# Newbie who needs help with a 19?? Murray Aero bicycle



## Caldwell1187 (Aug 4, 2020)

Hi  
So I recently found a few old bikes while cleaning out my husband’s grandparents building, and though we love all things vintage/classic and consider ourselves “junk collectors”, I have no clue about bicycles. Along with an older Schwinn that I haven’t even gotten around to trying to decipher, my daughter fell in love with her great grandma’s Murray bicycle. I need any help I can possibly get with identifying the year, original color, significant details, Tips for restoring (or should I restore? I read somewhere that some bikes shouldn’t be restored???? My brain is fried), and anything in general I should be aware of.
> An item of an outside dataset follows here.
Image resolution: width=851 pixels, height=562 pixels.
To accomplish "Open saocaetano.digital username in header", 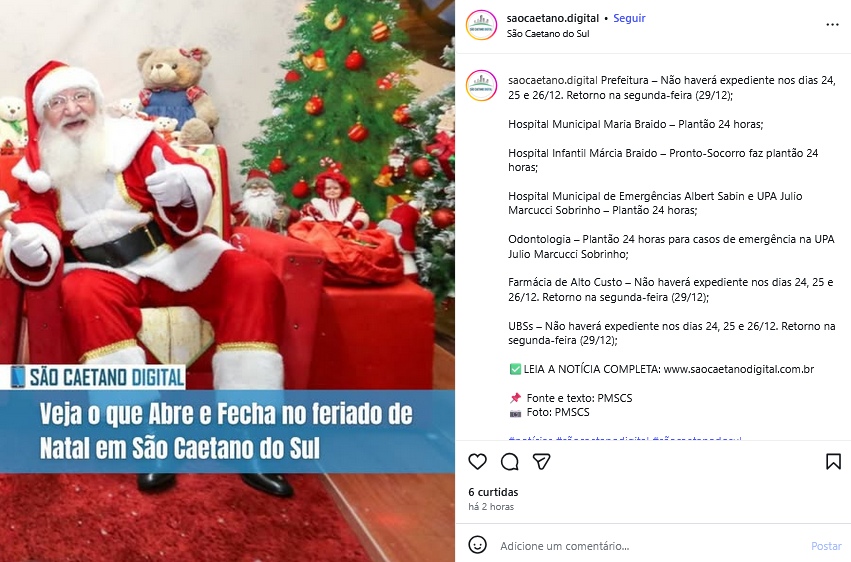I will [552, 18].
I appreciate any input/tips/info you are willing to share. Thank you so much in advance. P.s My daughter (12), much like her mom, appreciates and respects the beauty of older things and isn’t looking to do anything but restore this bike back to her glory days!


----------



## Rivnut (Aug 4, 2020)

@Caldwell1187  Sentimentality is an excellent reason for restoring a bike. Rather than a costly restoration, try to clean up and fix what's missing. Bikes are only original once.  MOT V , according to a chart found in another tread here onnthe CABE, dates this as a 1956.  In the 'Classic Balloon Tire.......' thread there's a post called The Murray Serial Number Project. On page 9 is the chart to which I referred. The entire post is worth your perusal because you can learn even more than just the date. Don't exactly what year this one in the picture is, but it's really close. Shows the paint scheme, fenders, rear rack, and truss rods. I think that I have the truss rod. You need to check the bracket and make sure the bottom part of the bracket is there.  If you want to pursue restoring it, let me know about the truss rod. You can have it for the cost of shipping. Do a search for posts on soaking parts in OA - oxalic acid ( wood bleach) and getting all the surface rust off and cleaning the original  paint. You will surprised how nice it could look with an OA bath, degreasing, and cleaning and regreasing the bearings in the wheels, crank, and handle bars.


----------